● **Things to do**:
A. Please tally the lines of the records that contain the string "strasbourg", and give only the number.
B. Take the piece on rugby league refereeing further, picking up after its final line.

● **Source document**:
<<<<
The video referee is not the biggest problem in rugby league

The Single Biggest Problem in Rugby League

For all the talk about refereeing issues in 2012, the single biggest problem in rugby league (the NRL, anyway) remains ever present. I am not talking about the obstruction rule, the benefit of the doubt or any other rule interpretation. I am talking about the fact that referees continue to constantly coach players throughout games. Here are some examples to consider:

NRL referees need to change their approach

NRL referees need to change their approach

“Stay square.”
“Stay onside.”
“Two feet behind.”
“Play it with your foot.”
“Here with me.”
“Make it back.”
“Stand up.”
“Stay out.”
“You’re offside.”
“Keep working.”
“Come on.”
“Up now.”
“Up and straight.”
“Don’t hold him.”
“Let him up.”
“Get up now.”
“Wait for the whistle.”
“Up and away.”
“Wait for it.”
“Get off the ball.”
“Hold here.”
“Markers square.”
“With me.”
“Make the 10.”
“Keep coming.”
“Don’t pull the leg.”
“Stay behind him.”
>>>>
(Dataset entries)
<<<<
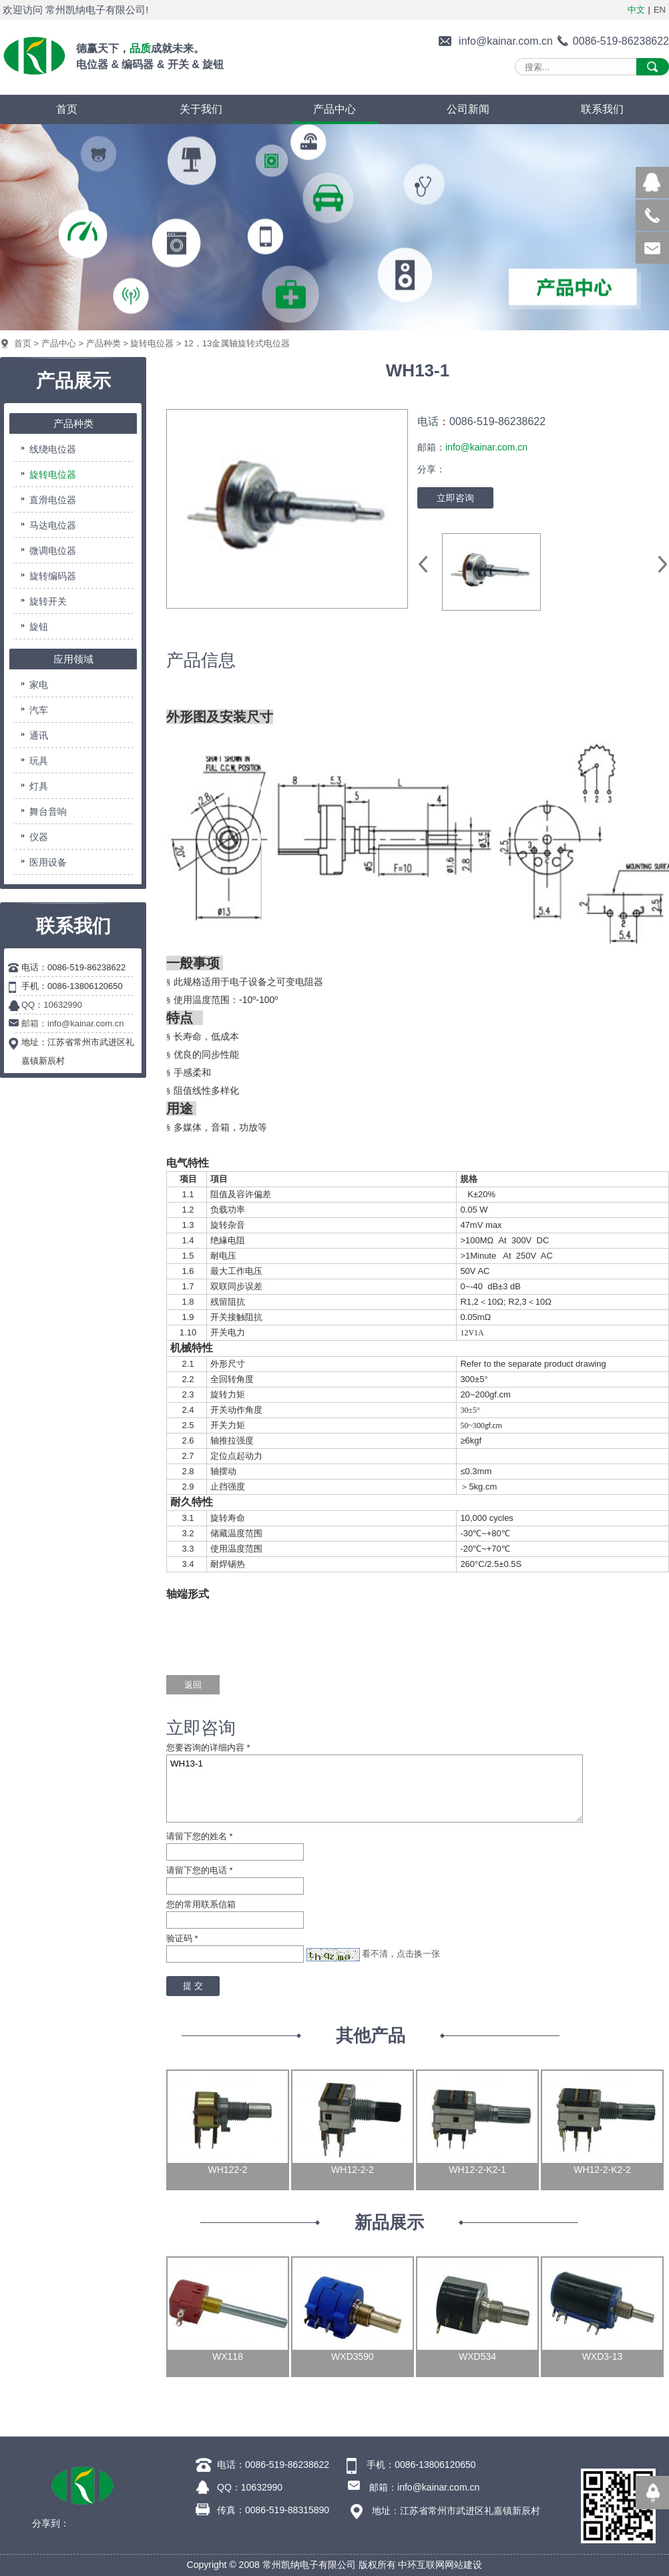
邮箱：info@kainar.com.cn (72, 1023)
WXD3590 (352, 2356)
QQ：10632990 (51, 1005)
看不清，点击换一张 (401, 1954)
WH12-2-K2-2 (602, 2169)
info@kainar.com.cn (506, 41)
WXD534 (477, 2356)
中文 (636, 10)
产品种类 (103, 343)
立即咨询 (455, 498)
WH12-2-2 (352, 2169)
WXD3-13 (602, 2356)
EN (660, 10)
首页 (22, 343)
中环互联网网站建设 (440, 2564)
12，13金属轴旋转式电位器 (237, 343)
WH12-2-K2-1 (477, 2169)
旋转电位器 (152, 343)
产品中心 (58, 343)
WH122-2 (227, 2169)
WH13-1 (374, 1788)
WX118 (227, 2356)
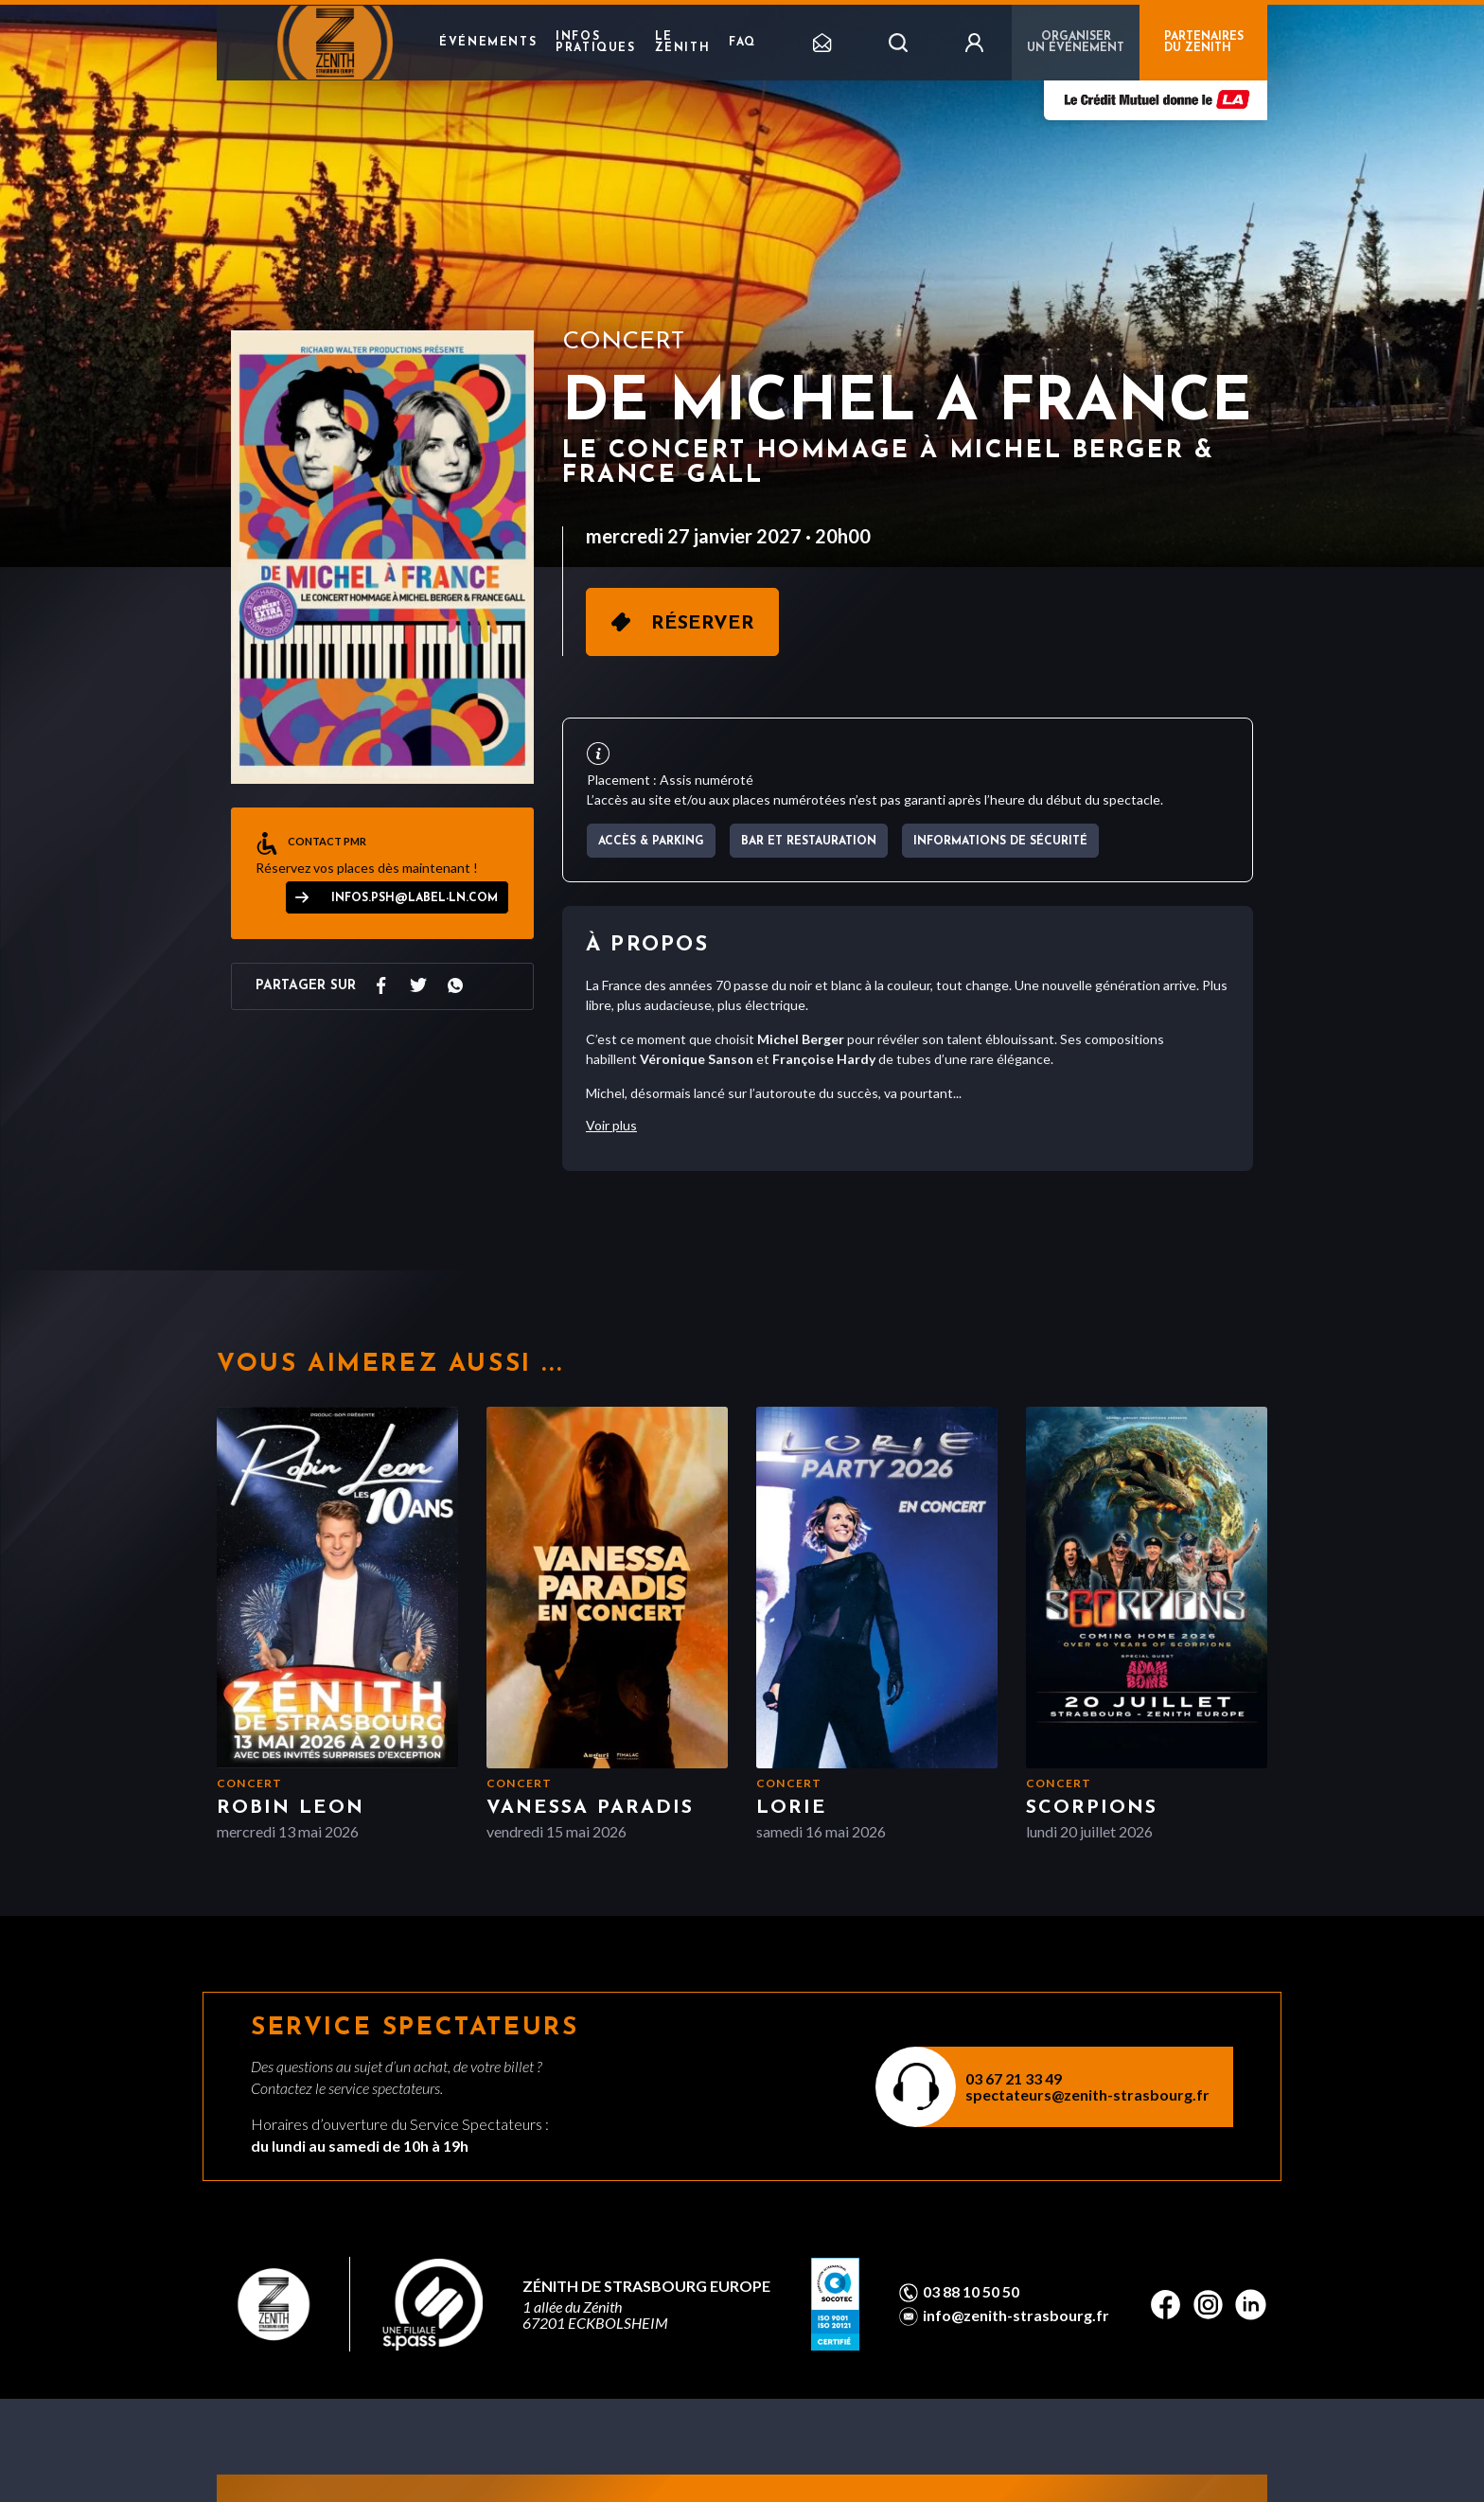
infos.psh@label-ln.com (414, 898)
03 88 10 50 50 (971, 2291)
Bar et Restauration (808, 841)
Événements (488, 42)
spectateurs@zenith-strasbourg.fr (1087, 2094)
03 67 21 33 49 (1013, 2078)
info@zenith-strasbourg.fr (1016, 2315)
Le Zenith (683, 42)
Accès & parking (651, 841)
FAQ (742, 42)
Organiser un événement (1075, 42)
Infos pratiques (595, 42)
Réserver (702, 623)
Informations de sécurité (1000, 841)
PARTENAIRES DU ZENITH (1204, 42)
>>>>
● **Responses to the tasks**:
A. 2

B.
If that list seems excessive, guess what, the first 30 items above were quotes from a single match! Listen closely next time you watch an NRL game; then listen to another game; then a third. It is incessant. By this stage, you should come to the realisation that this type of ‘refereeing’ is annoying, unfair and, above all, completely unnecessary.

Every time one of the above comments is made, my immediate thought is “penalise him!” Why are you telling him what to do?” One common argument is that the referee’s feedback allows the game to ‘flow’. This concept sounds reasonable at first – until you realise that it is, in fact, completely backwards. Sure, if the refs stopped making these comments, penalties might increase in the first few weeks. Players are adaptable, however, and they would soon realise that a new line in the sand had been drawn. Ultimately, if you give players an inch, they will take a mile and that is what is continuing to happen. Furthermore, let’s not forget the fact that the ‘coaching’ referee is a modern concept – rugby league was just fine for 90 years prior.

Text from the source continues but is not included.